Here's another trick. Put a single quote mark in the user name line of a password.
If you get a particular error message, you know that site is vulnerable to a technique of stealing database contents called "sequel injection." "Pretty cool, huh?" Whitaker says to the stunned crew. "You guys want to see some more scary stuff?"
OPEN TO ALL.
It wasn't a real bank's site I was hacking into. And I was pretty much typing instructions written out for me. Still, Whitaker says there's an enormously large number of sites with these types of basic vulnerabilities, largely because database administrators don't know security -- and the security administrators don't know databases.

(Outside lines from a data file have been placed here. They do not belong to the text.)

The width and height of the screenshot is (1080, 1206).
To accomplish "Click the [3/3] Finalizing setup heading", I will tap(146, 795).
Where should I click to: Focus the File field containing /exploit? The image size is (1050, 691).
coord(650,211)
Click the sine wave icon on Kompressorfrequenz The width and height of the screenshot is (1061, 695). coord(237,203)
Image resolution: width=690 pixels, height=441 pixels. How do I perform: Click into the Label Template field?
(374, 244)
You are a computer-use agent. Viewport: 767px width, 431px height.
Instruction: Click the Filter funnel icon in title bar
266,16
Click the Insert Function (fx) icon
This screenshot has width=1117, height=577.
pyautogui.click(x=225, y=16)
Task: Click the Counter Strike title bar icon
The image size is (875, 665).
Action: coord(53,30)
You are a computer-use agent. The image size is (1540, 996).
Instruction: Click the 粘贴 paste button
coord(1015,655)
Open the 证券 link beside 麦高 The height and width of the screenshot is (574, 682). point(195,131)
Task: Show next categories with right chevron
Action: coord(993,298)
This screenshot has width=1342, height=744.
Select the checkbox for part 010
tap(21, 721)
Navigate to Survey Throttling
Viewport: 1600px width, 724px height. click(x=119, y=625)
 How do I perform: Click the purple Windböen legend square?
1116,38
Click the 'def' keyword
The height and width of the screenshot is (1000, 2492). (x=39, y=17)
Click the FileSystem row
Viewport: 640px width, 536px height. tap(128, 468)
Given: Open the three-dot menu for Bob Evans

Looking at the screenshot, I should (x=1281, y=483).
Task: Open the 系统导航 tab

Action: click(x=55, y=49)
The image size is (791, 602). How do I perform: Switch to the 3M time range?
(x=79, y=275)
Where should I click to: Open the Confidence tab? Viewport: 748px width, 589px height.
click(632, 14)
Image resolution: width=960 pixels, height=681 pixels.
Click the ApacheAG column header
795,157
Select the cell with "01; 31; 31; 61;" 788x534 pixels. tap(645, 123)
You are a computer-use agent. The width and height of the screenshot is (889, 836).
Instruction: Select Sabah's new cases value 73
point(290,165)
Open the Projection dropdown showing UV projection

If I could master basic database hacking in an hour, how much damage could a truly technically proficient person do?
So, do ethical hackers go bad, I wonder aloud? Whitaker says he knows of a few cases, but companies like his screen candidates carefully. They have to be gainfully employed in the security field and must sign waivers saying they won't use these tricks for ill. For more sophisticated classes there are background and criminal checks. In any case, the sad truth is that anyone who wants to be a hacker can do so these days -- with or without these classes.
A large percentage of the materials used to train ethical hackers are freely available over the Web. Just like the mainstream software world has been turned on its head by the open source revolution of coders creating free databases and operating systems, there's a whole open source world of viruses and trojans.
BEAUTY AND THE BEAST.
After about six hours of crash training, the class embarks as a team "capture the flag hacking challenge" that entails stealing credit card numbers from a fictional bank and posting all the numbers to the site. It gives pupils a chance to apply all the skills learned over the week.
I must concede it's too sophisticated for my grade-school BASIC skills and a half day of hacking tips, so I hang back as Whitaker shows me how he infected another machine with a trojan called "Beast."
Beast was written by a college guy in love with a girl who didn't love him back. So he did what any lonely geek would do. He wrote a vicious program that could control her dorm room Web cam. Beast can also control your CD drive, Internet browser, and chat windows -- anything on your machine. And you can download it free on the Web today. Sure, most security software can catch it -- but nearly half of PCs in the U.S. don't have basic security software. And for just a few hundred bucks, mercenaries will write you a new, undetectable version.
FACT AND FICTION.
According to research by Symantec, most hacking activity goes on Monday through Friday from 9 a.m. to 5 p.m. -- it's a career for some. "We were stunned by their brazen indifference to law enforcement and the extent to which they emulate a sophisticated economy," says David Cole, director of Symantec's security response team, who spent months watching hacker activities online.
Earlier in the day, I ask Whitaker if he's seen the recent movie Firewall, where Harrison Ford portrays a security specialist forced to rob the bank he's protecting so he can save the life of his kidnapped son. "Yeah, it's not really like that in the real world," Whitaker says, condescendingly. After a day at hacker camp, I agree. The real world is scarier.